And the world continues to annoy me. Here are some excerpts from an article on Ukraine published by Toronto Sun that, once again, makes me wonder how the hiring process for mainstream media occurs:
Why did my heart sag when I learned of the international conference in Ottawa titled “Ukraine at the Crossroads?” Over 30 notable academics, politicians and international experts gathered at the Chateau Laurier on March 7-8 under auspices of the Ukrainian Canadian Council (UCC) to discuss the state of democracy and freedom in Ukraine and its tenuous (and often tense) relations with Russia. Prior to that gathering — often involving some of the same “experts” — was the House of Commons Standing Committee on Foreign Affairs and International Development.
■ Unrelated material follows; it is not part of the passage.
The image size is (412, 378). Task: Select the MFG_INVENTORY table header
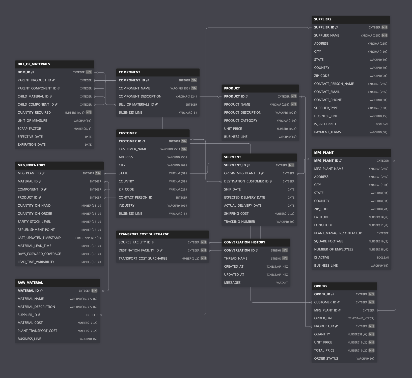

Again, they rehashed what to do about the loss of democratic reforms that jeopardize Ukraine’s ties with Europe.
There is no explanation why the conference and the experts are dismissed in such a condescending manner other than the fact that some Conservative Canadian MP has not been invited to offer his precious wisdom about the state of affairs in Ukraine:
The big lapse in the standing committee is the absence of Conservative MP Chris Alexander, former diplomat in Moscow and former ambassador to Afghanistan who understands Russia better than the whole Harper cabinet and NDP caucus if you ask me.
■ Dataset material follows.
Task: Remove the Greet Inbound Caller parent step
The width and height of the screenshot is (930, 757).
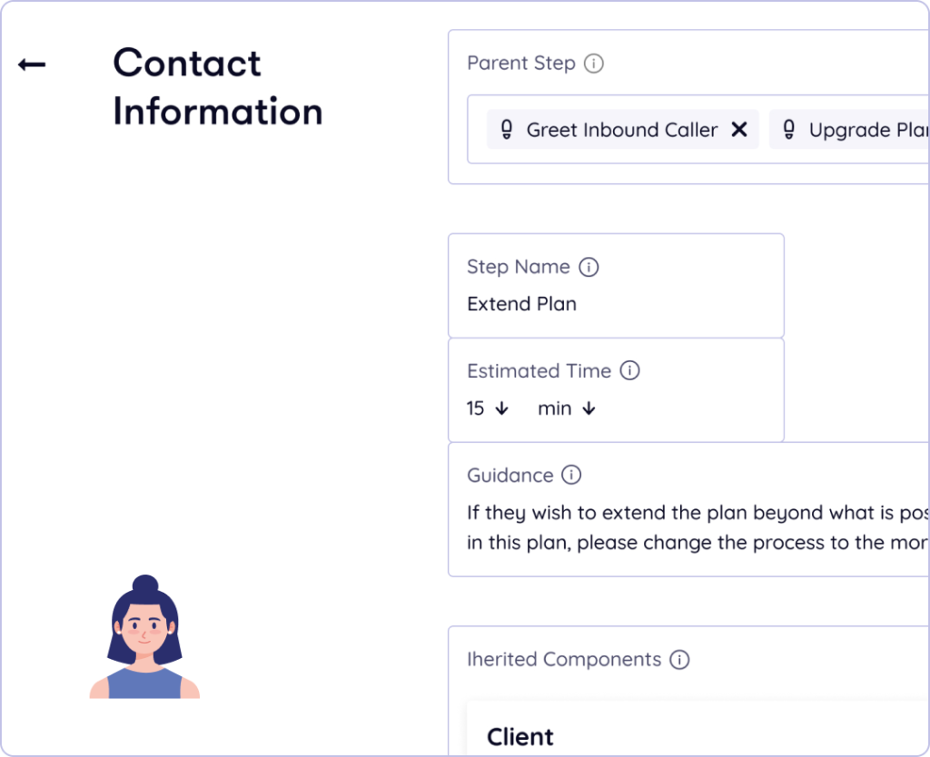Action: 739,130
Yes, really, how can any discussion about Ukraine be conducted in the absence of a former ambassador to Afghanistan who understands Russia?
Leaving aside the extremely poor writing and editing for the moment, let’s contemplate the author’s grievous lack of knowledge about the country he has chosen to discuss in this badly written article:
Some 45 years ago, I lived and worked for a couple of years in Moscow, when Ukraine was a republic of the Soviet Union. Even then, tension between Russians and Ukrainians was palpable. This always struck me as curious, because as an outsider it was hard to tell the difference between the two.
I remember asking a Russian why the thinly disguised hostility.
Forget the 300 years of vicious colonial rule, the genocide of the 1931-2, the annihilation of the Ukrainian cultural legacy, the endless prohibitions against the Ukrainians using their own language. Forget the glaring differences between the art, history, language, culture, etc. of the Russians and the Ukrainians. None of these things matter because, to an indifferent traveler from Canada, all those Slav people look exactly the same. So why on earth would these very similar people dislike each other? It isn’t like they might truly differ in the manner of, say, Canadians and Americans.
The journalist does not stop here and continues sharing his ignorance with the universe:
Now that Ukraine is an independent country, but still economically, socially and culturally dependent on Russia in ways that Belarus is, it cannot escape Russian paranoia about its desire to identify more closely with Europe.
Ukraine’s economic dependence on Russia is an issue that can be discussed. However, it remains a complete mystery to me how my country is “socially and culturally” dependent on its Eastern neighbor. Russia has been fighting to keep Ukraine as part of the empire for centuries, while Ukraine has been struggling to escape from its domination. So who’s the dependent party here?
The culmination of stupidity in the article comes when its unintelligent author dismisses the long-standing tradition of democracy in Ukraine:
Democracy is too new, too fragile in that part of the world, and is not yet a tradition as it is elsewhere.
I have got to wonder where that magical “elsewhere” that has an older modern democracy than Ukraine is located. If one decides to write about Ukraine, surely, one can be expected to know of the Zaporizhian Sich that existed between the XVIth and the XVIIth centuries and that was governed according to the principles of democracy.
If the article is bad, then the very first comment that follows it is even worse:
Who the hell cares what happens in the Ukraine? This is Canada, we have our own problems to worry about and this country isn’t one of them.
Yes, to hell with the huge Ukrainian Diaspora in Canada, with the globalization, and with foreign affairs. A true Canadian is too preoccupied with “our own problems” to notice that things are happening outside Canadian borders.
Thank you, Ukrainian Canadian, for pointing me towards the article.